### BRANO SELEZIONATO
Spesso si è detto, a ragione, che il meglio Moffat l’ha dato quando ha avuto al fianco una persona in grado in tenere la sua creatività sotto controllo e disciplinarla. È stato così in Doctor Who, dove uno dei migliori episodi (“Blink”) l’ha scritto quando lo showrunner era Russell T. Davies, mentre quando ha avuto il totale controllo della serie non sempre è stato impeccabile, anzi; ed è stato così in Sherlock, perché il duo formato insieme a Gatiss ha sempre dato l’impressione di avere grande completezza, mitigando le intemperanze creative di Moffat.
I due autori decidono di riscrivere Dracula partendo proprio dal format di Sherlock, costruendo quindi una stagione composta da tre episodi da un’ora e mezza nelle quali sviluppare la loro versione del celeberrimo romanzo di Bram Stoker.
Chi si aspettava un adattamento tradizionale probabilmente non conosceva i due autori e forse non aveva visto Sherlock, e infatti la miniserie targata BBC è una trasposizione molto personale della storia originale, pur mantenendo alcune delle tematiche che governano l’opera di Stoker.
La prima sostanziale differenza, che forse costituisce la caratteristica più importante di questo adattamento, riguarda la struttura narrativa scelta. Sebbene sia una trasposizione in tre parti di un romanzo andata in onda in tre serate su BBC e in un blocco unico su Netflix fuori dal Regno Unito, Dracula respinge in maniera nettissima ogni sorta di unitarietà. Ben lungi dall’essere un racconto unico e lineare, un 4,5-hour movie, la miniserie rivendica con forza la sua dimensione televisiva dando dignità, unicità e originalità a ciascuno dei suoi tre episodi.
(Da qui in poi spoiler)
“The Rules of the Beast” è quello con cui si apre lo show, ovvero una sorta di grande inganno, se visto a posteriori, perché in particolare nella prima ora sembra dichiarare (mentendo) una spiccata fedeltà al romanzo di Stoker, soprattutto per quanto riguarda il worldbuilding e la struttura narrativa. Il racconto retrospettivo che parte da Jonathan Harker riprende la natura epistolare dell’opera e in generale i due autori gestiscono l’episodio muovendosi con agio e creatività nel celebre castello del Conte Dracula, che diventa una sorta di microcosmo in cui esibire con consapevolezza tutti i cliché delle storie di vampiri, dai pipistrelli agli specchi, dalle bare al conflitto luce/buio.

### ESTRATTO DEI DATI

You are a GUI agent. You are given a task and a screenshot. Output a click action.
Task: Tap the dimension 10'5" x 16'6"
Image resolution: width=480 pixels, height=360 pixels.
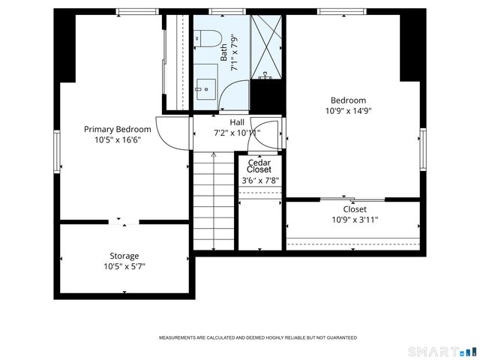coord(118,140)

### OBIETTIVO
Estrai senza alcuna modifica il passo dell'articolo su Dracula riportato sopra che va da "La prima sostanziale" a "suoi tre episodi.", entrambi inclusi.

### SOLUZIONE
La prima sostanziale differenza, che forse costituisce la caratteristica più importante di questo adattamento, riguarda la struttura narrativa scelta. Sebbene sia una trasposizione in tre parti di un romanzo andata in onda in tre serate su BBC e in un blocco unico su Netflix fuori dal Regno Unito, Dracula respinge in maniera nettissima ogni sorta di unitarietà. Ben lungi dall’essere un racconto unico e lineare, un 4,5-hour movie, la miniserie rivendica con forza la sua dimensione televisiva dando dignità, unicità e originalità a ciascuno dei suoi tre episodi.